Family, education, community service and participation in their local church have helped guide the Rosales family of San Antonio through life. Recently, Eva Rosales saw a flyer at her YMCA for a STCH Ministries Faith & Finances (FF) class. The idea that the Bible had something to say about her finances intrigued her. Her aunt, Maria Rosales, and daughter, Marriah Miranda, were also excited when she mentioned the class to them. Although the three ladies are in different stages of life, the opportunity to learn together in the study appealed to them.
Faith & Finances is a life skills training based on Biblical principles for money management. The topics include spending plans, managing debt, setting savings goals and preparing for the future.
Maria retired twenty-eight years ago and has enjoyed a comfortable retirement. Coming from a family with a history of longevity, she realized she needed to start thinking about the future.
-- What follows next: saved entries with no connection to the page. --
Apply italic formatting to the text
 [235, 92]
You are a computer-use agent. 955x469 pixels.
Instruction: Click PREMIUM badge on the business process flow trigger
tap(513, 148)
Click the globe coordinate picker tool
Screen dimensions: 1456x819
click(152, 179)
She came to FF wanting to learn how best to manage her money and better prepare for her future.
Eva is a widow with two adult children and works as a public elementary school teacher. She works a second, part-time job to help pay for her youngest son’s college tuition. Her personal faith and the importance of giving back to her community are two values she incorporates into her lessons. Eva hopes to retire in ten years but plans to remodel her family home before that happens. Her goal was to put together a workable savings plan to help her retire well.
Marriah Miranda graduated from Texas A&M University-Corpus Christi with a degree in Biomedical Science and a minor in Spanish. She plans to continue her education to become a Physician Assistant. “I wanted to take this course because, in school, you don’t learn about the basic stuff like taxes or anything financial.” Marriah has student loans and wanted to learn how to be able to pay it off and keep herself from taking on more debt.
The ladies enjoyed the variety of participants in their Faith & Finances sessions. Each session began and ended with prayer, specifically praying for one another. Comradery developed as individuals showed vulnerability by discussing personal situations and sharing tips to overcome specific fiscal obstacles. Maria recalls, “Not only was the teacher teaching us but we learned from our peers too.”
Eva was grateful for their facilitator, Blanca Eschbach. Blanca is the Site Coordinator for the San Antonio Faith & Finances – Faith & Work regional office. “It was a neat part of the class to not have someone just dictating to you. Blanca told us what she learned through the mistakes she made. She helped us figure out how to fix our mistakes and learn from them.”
Today, they are better prepared to handle their money. Paying in cash is Maria’s biggest takeaway from the study. She closed several credit card accounts and has become more deliberate about her spending. Through the training, she learned how to rearrange her assets and save money. She has a new financial plan and does not worry about becoming a burden on her beloved family.
Eva is applying the principle of writing down all her expenses. She was surprised to realize how much money she spent eating out. “Those fast food offers are tempting to a busy working mom,” she explains. Dedication to being more intentional about her spending enables her to decide to eat at home.
Marriah is more aware of her spending habits. “Using cash makes a difference,” she describes. “I don’t want to buy things because I can see the money leaving.” Marriah and Eva started looking at discount stores and resale sites rather than making impulse purchases, and it is something they enjoy doing together. Marriah is determined to pay off her credit card and student debt.
“This is our simple life,” Maria declares. The Faith & Finances course has given them tools they will continue to use to build their family’s financial future for generations to come.